In other words, the lies were necessary to me, because from where I was standing, I could never be what I thought I needed to be without them. There was a me that should be, and the only way to be that was to fake it.
Okay, all that to say this:
Paul writes in Philippians about this False Self. Not mine; he’s talking about his, of course. It’s right here:
If others think they have reasons to put confidence in the flesh, I have more: circumcised on the eighth day, of the people of Israel, of the tribe of Benjamin, a Hebrew of Hebrews; in regard to the law, a Pharisee; as for zeal, persecuting the church; as for righteousness based on the law, faultless.
Paul’s False Self was, of course, everything he thought important to ever be anyone. The only difference between myself and Paul was that he lived his out. Mine could never be lived out because there was never any substance to it. Paul’s false self would have sustained a background check, and mine would have crumbled hopelessly.

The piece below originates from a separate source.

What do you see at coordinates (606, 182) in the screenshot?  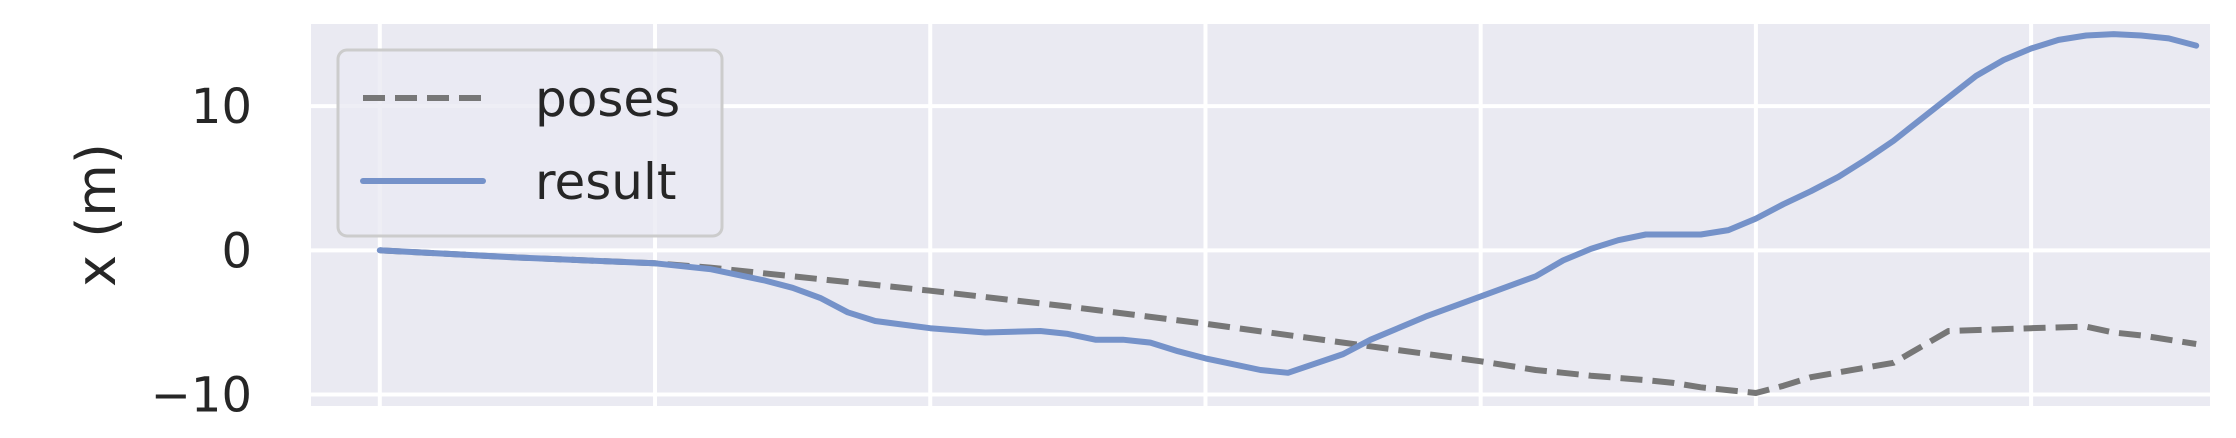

But that doesn’t really matter at all, because Paul goes on to say that all of it, real or not, really isn’t real at all. Not to God. Not before God. Anything we think we need to be something or someone is not at all what God says is valuable or worthwhile. Therefore, anything we strive towards to make ourselves succeed is feeding a False Self. To drop all of that – anything that we ever thought was ever even a tiny bit important – and to listen only to what God speaks to us. To listen to God’s definition of important, of value, and of who exactly we’re supposed to be.
But whatever were gains to me I now consider loss for the sake of Christ. What is more, I consider everything a loss because of the surpassing worth of knowing Christ Jesus my Lord, for whose sake I have lost all things. I consider them garbage, that I may gain Christ and be found in him, not having a righteousness of my own that comes from the law, but that which is through faith in Christ – the righteousness that comes from God on the basis of faith. I want to know Christ – yes, to know the power of his resurrection, and participation in his sufferings, becoming like him in his death, and so, somehow, attaining to the resurrection from the dead.

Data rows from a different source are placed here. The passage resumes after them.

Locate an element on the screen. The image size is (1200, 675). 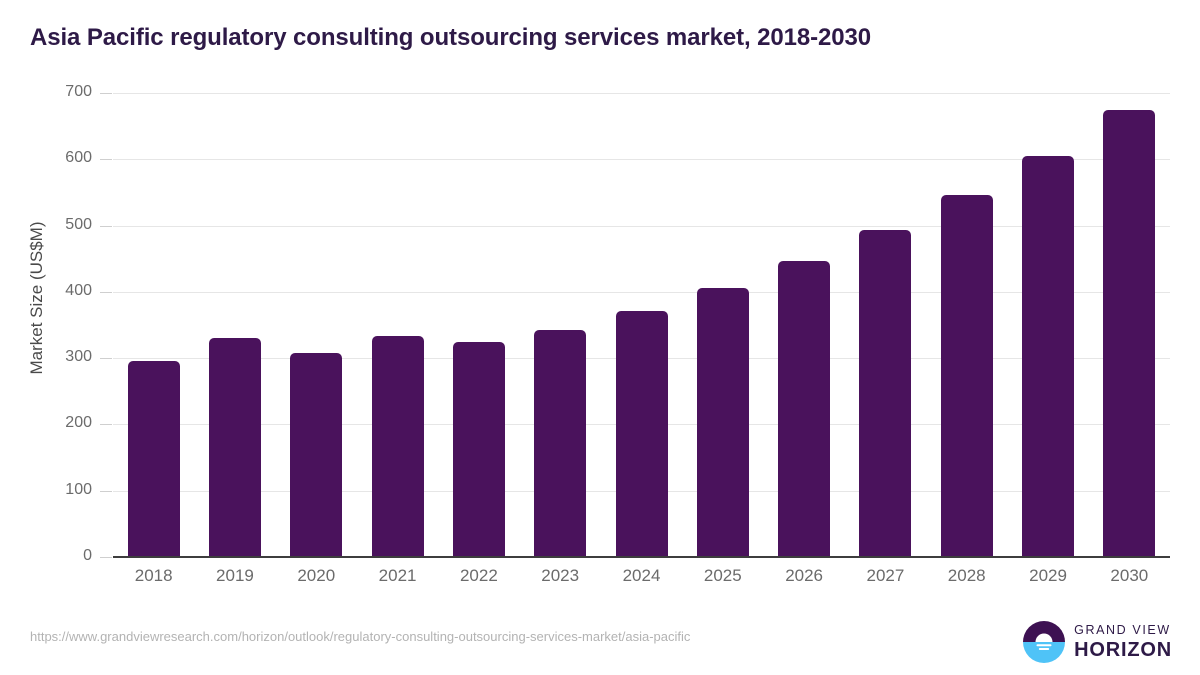
horizon-sun-circle-icon is located at coordinates (1044, 642).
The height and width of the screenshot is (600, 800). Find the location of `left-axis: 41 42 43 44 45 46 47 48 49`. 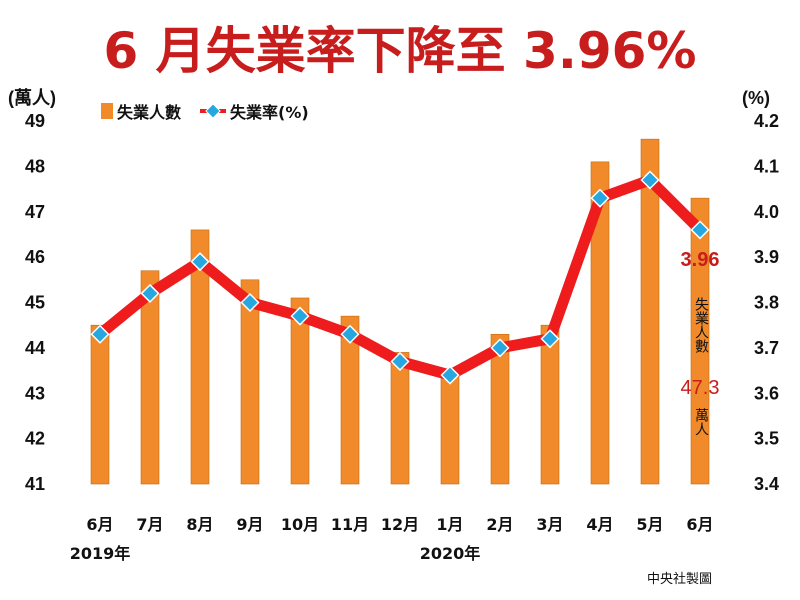

left-axis: 41 42 43 44 45 46 47 48 49 is located at coordinates (35, 302).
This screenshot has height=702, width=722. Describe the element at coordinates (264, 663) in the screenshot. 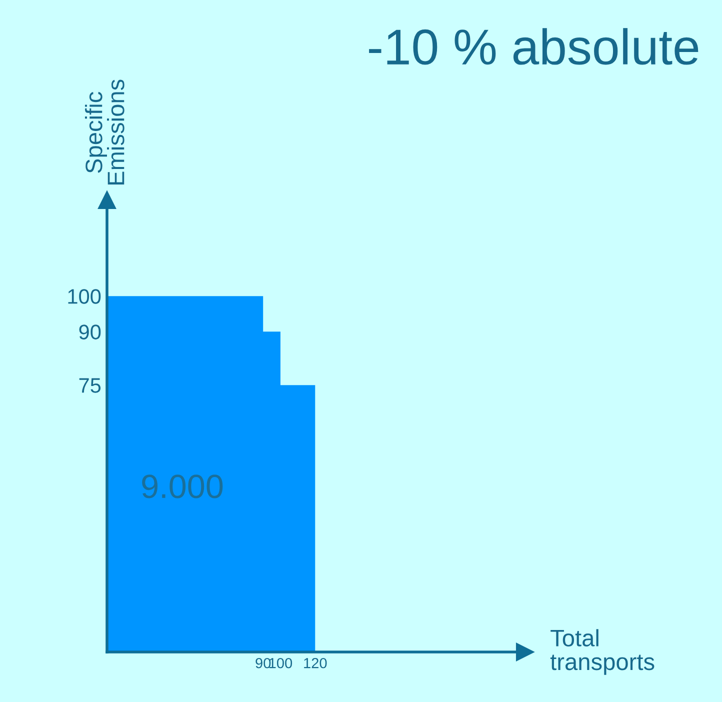

I see `x-tick-label: 90` at that location.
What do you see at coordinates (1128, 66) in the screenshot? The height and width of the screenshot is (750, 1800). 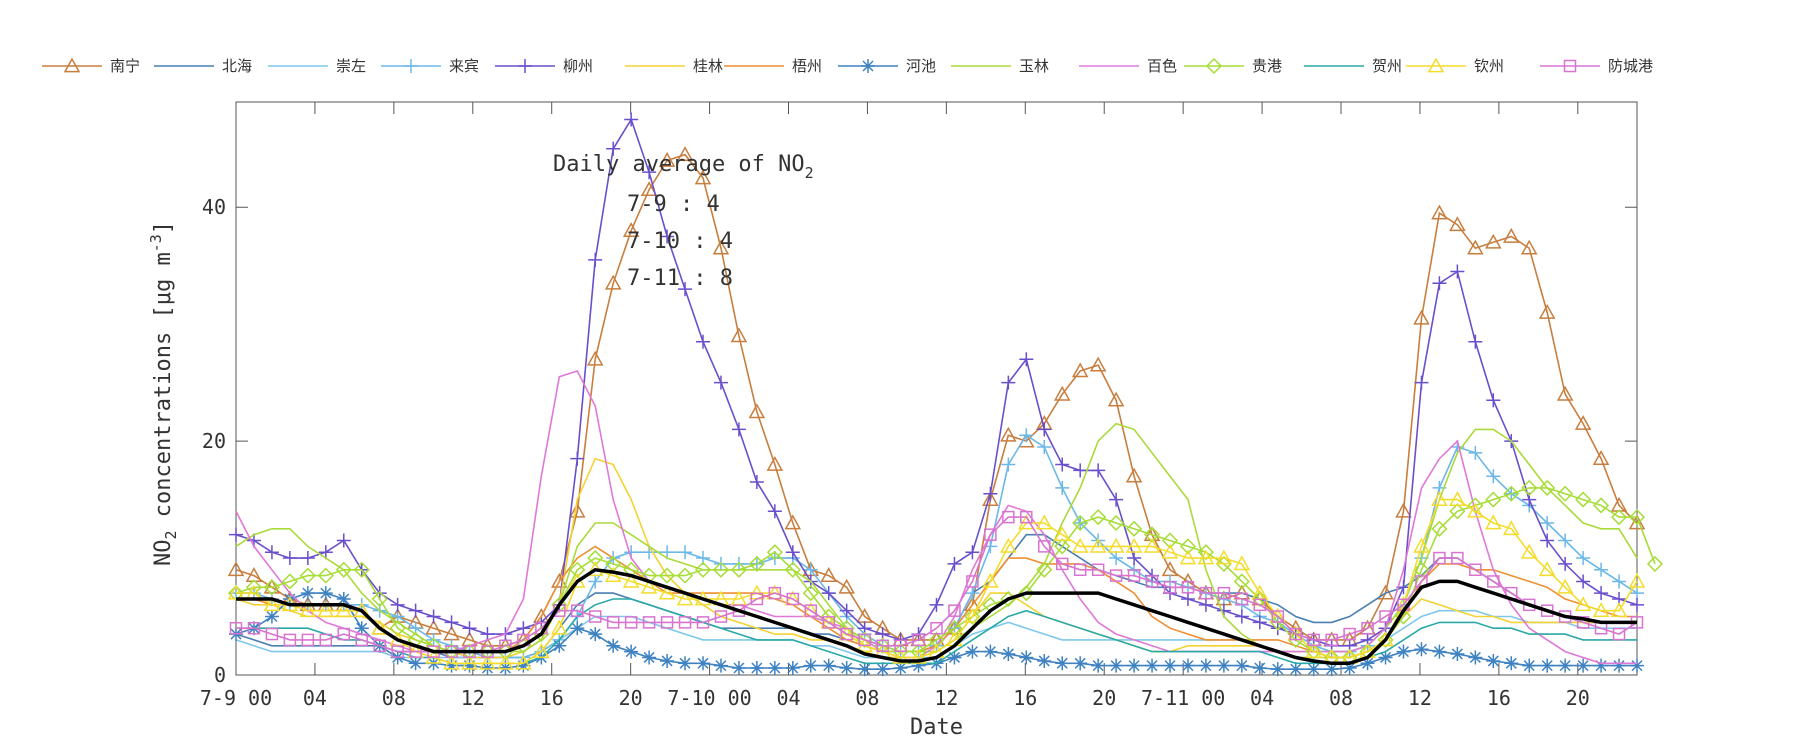 I see `legend-item-百色: 百色` at bounding box center [1128, 66].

I really, really like this part of Philippians. I read it for years and years and never got these ideas out of it. [My thanks to Pastor Trey Hall of Urban Village Church in Chicago!] It brings new meaning to the power of resurrection, to living life. It reinforces the gospel, it shows us that the gospel is good for much, much more than good news for someday, when we die. It’s good for today, for our authenticity with our Creator today. The power of Christ’s resurrection acts today as well.

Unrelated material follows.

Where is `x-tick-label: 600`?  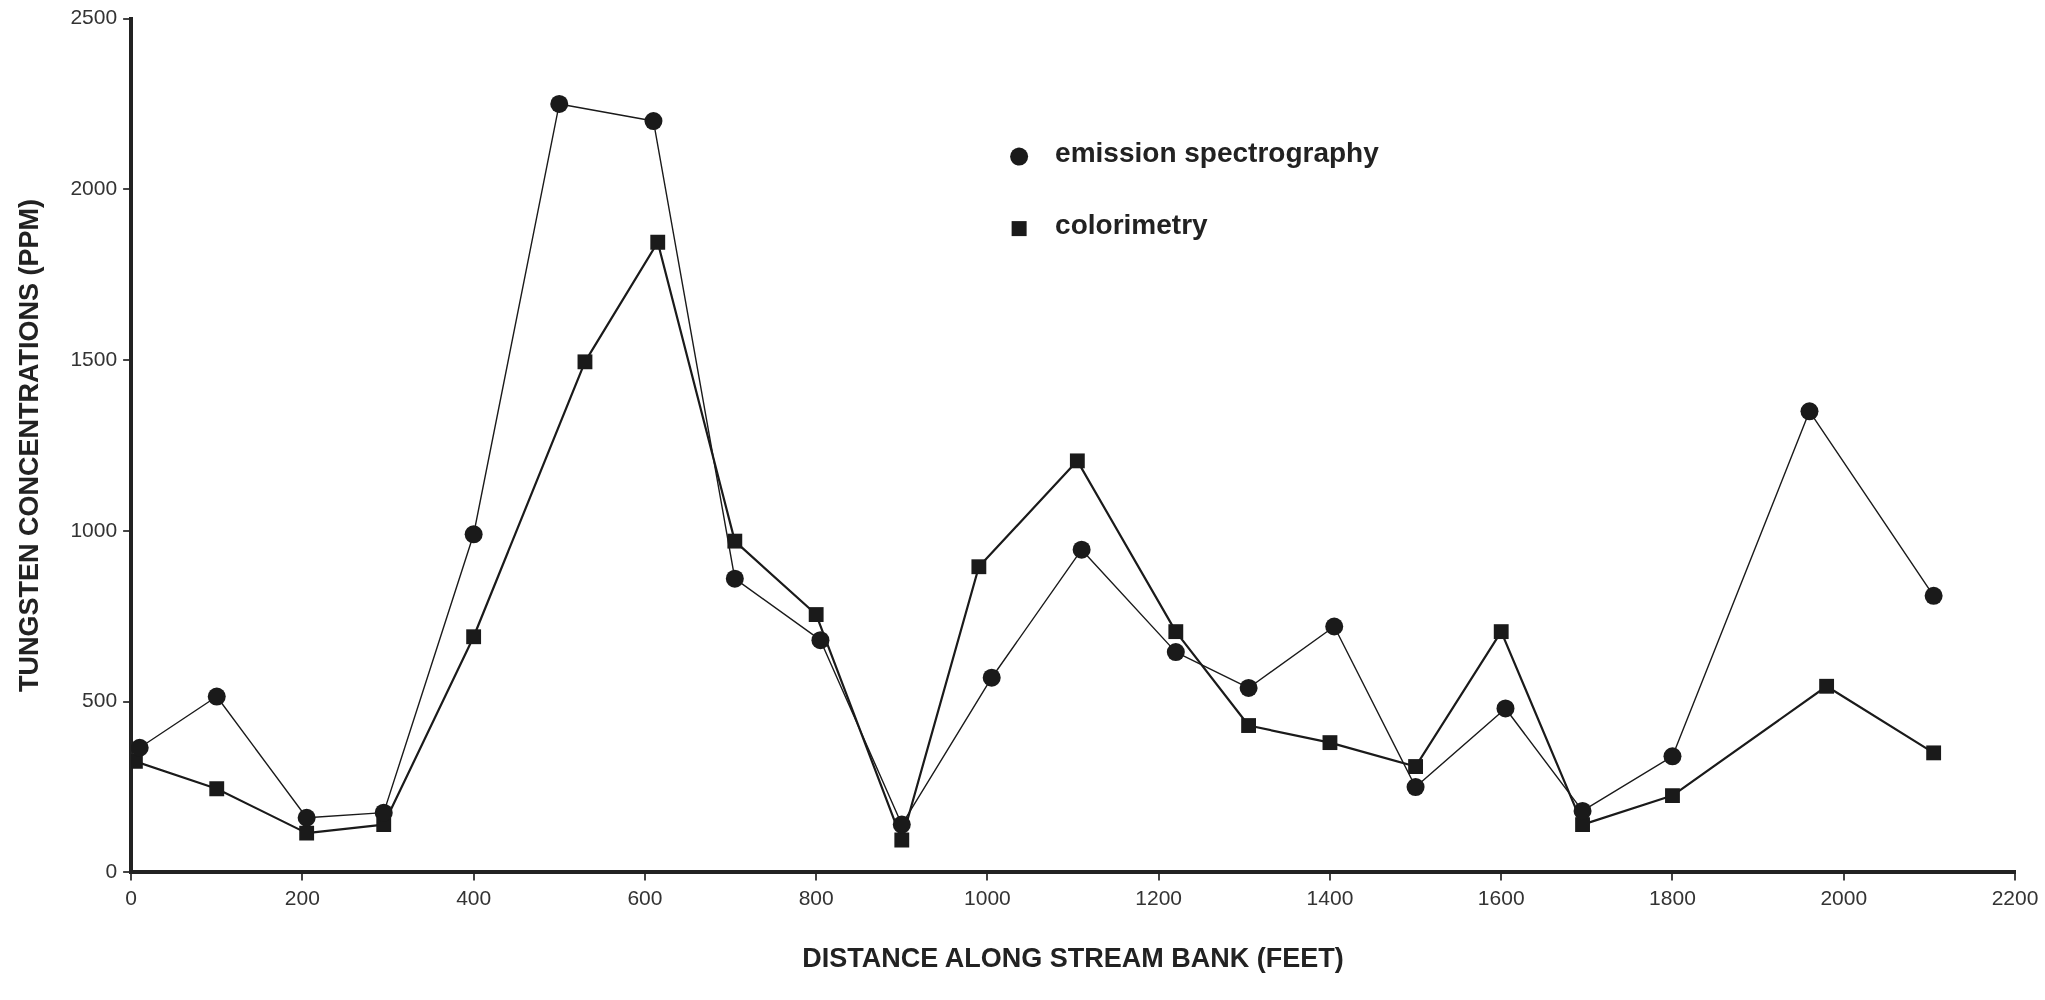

Today, the power of Christ’s resurrection resurrects the Real Ethan, and establishes him as the Living God’s viceroy over this body, this soul, this spirit. It vanquishes yet again the False Ethan, and binds him and banishes him. As the Viceroy of the Living God over my existence, I choose to step into that post. I choose to look to the Throne, from whence my authority comes, for direction, for life, for worth. The only things that matter come from my King. All else is, as Paul so eloquently puts, garbage.
That’s rubbish. (That one’s for you, Shawn.)
In the Greek, the word is much less polite. It’s shit.
The old life? What I was once about? It’s shit.
Today I reinforce that, I make that commitment to the Living God again.
And I’ll have to do it again tomorrow, and the next day, and the next.
Slowly the Spirit of the Living God continues to transform me from the inside out, and on the Last Day I hope that Papa will tell me that we did well, we made it through, and he carried me along in spectacular fashion.
Thank you, Almighty and Everlasting God.